Lyrically, he’s magnificent. His
ferocious, obscure, at times impenetrable, notes on the fragility of human
nature is reminiscent of Thom Yorke, his satirical analyses of the absurd
rigidity of contemporary social protocols, James Murphy, his elegiac, subtle
observations of emotional behaviour, Mike Hadreas or Joanna Newsom. He is
concurrently a sociopathically malicious messianic saviour of mankind,
unravelling the reality of our moral debauchery for our own good, and also a
bitterly self-conscious philosopher, utterly horrified with the role entrusted
to him. In ‘Worsening’ he delivers one of my all-time favourite couplets; ‘when
the mouths in the earth come to bite at my robes/at the cold, the lifeless, the
worsening souls.’ He comments that ‘I
was never poetic.’ You lie, Will. You are poetic, and your poetry is perversely
gorgeous.
Interestingly, Wiesenfeld’s
vocals haven’t changed in the slightest since Cerulean, but they’re utilised astonishingly effectively given the
disparities in subject matter. His voice’s trembling, crackling instability
perfectly accentuates his self-portrait of perpetual inner turmoil. The
‘OOOOO’s and ‘AARRRGGGHHHHH’s translate from his Twitter persona, but they’re
terrifying, haunting, eroding, broken.
Musically, Obsidian is a warped collaboration between Burial, Zomby, Grimes
and Hot Chip; tap-tap, minimalist pop with heavy dubstep influences.
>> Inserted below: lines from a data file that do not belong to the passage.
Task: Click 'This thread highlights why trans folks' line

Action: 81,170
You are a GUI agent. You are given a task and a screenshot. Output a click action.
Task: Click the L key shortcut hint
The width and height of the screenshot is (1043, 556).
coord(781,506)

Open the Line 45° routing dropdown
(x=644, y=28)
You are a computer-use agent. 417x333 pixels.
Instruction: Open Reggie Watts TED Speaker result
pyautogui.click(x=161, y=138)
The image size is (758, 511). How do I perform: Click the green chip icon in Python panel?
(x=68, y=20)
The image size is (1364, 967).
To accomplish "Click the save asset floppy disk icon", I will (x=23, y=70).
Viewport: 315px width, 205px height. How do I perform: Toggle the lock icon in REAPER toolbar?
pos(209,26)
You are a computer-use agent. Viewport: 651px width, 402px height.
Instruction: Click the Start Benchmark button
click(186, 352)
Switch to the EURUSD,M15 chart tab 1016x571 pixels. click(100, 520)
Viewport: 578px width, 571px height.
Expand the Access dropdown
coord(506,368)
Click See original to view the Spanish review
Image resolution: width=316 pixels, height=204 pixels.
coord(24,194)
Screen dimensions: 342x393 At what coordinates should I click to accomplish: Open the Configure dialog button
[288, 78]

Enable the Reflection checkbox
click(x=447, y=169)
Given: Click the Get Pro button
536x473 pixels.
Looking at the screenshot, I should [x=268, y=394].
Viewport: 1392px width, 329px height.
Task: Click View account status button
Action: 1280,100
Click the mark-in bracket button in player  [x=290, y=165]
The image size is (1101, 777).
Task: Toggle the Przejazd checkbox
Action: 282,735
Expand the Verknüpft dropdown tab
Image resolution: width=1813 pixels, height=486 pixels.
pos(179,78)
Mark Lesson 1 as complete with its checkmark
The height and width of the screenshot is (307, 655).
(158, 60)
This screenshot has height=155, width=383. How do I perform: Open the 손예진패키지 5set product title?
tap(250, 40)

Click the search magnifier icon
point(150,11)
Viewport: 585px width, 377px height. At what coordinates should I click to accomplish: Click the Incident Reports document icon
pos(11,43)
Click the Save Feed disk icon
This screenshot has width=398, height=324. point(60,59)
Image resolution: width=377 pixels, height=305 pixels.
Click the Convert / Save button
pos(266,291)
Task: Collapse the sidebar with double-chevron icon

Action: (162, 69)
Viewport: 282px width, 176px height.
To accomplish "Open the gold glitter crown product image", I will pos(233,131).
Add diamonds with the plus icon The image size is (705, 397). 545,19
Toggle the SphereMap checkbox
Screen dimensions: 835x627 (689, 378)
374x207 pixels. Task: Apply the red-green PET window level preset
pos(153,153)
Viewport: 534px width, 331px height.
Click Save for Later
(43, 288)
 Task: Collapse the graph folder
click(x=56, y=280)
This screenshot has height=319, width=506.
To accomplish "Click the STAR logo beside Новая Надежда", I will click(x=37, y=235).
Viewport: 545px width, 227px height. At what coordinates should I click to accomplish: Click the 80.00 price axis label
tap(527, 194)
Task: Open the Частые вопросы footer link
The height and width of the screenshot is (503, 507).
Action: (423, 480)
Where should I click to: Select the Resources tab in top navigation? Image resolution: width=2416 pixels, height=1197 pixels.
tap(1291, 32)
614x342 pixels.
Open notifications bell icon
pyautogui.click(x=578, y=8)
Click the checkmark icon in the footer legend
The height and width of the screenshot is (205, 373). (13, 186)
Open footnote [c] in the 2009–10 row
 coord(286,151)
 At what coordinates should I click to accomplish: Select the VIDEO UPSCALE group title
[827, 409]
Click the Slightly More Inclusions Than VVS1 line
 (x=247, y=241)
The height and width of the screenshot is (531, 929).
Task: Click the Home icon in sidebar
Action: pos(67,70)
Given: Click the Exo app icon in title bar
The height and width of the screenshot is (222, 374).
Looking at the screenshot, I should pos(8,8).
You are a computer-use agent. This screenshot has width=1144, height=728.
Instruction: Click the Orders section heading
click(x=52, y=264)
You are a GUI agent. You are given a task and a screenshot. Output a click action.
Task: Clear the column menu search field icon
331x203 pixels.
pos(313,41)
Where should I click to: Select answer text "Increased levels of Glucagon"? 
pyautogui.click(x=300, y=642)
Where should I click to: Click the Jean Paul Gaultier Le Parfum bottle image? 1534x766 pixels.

It’s
intensely atmospheric, soothing violins playing over samples of what sounds
like snapping fireplaces. ‘Ossuary’ is probably the most mainstream track,
constructed with synths and a more traditional song structure, while ‘Earth
Death’ is bombastically house, the exhaustively loud percussion almost, but not
quite, drowning out Wiesenfeld’s furious rantings.
Having listened to Obsidian at least ten times now, I’ve
concluded that it’s probably my all-time favourite album lyrically. Its poetry
is simultaneously soul-enrichingly beautiful, opulent with heavenly imagery,
and candidly, unreservedly malevolent. Obsidian
is really the long-lost love child of Emily Dickinson and Sylvia Plath, a
delectably enticing prospect for myself, if no one else.
It’s my favourite album of the
year so far; an unmitigated, headfucking, dazzling masterpiece. Embrace it.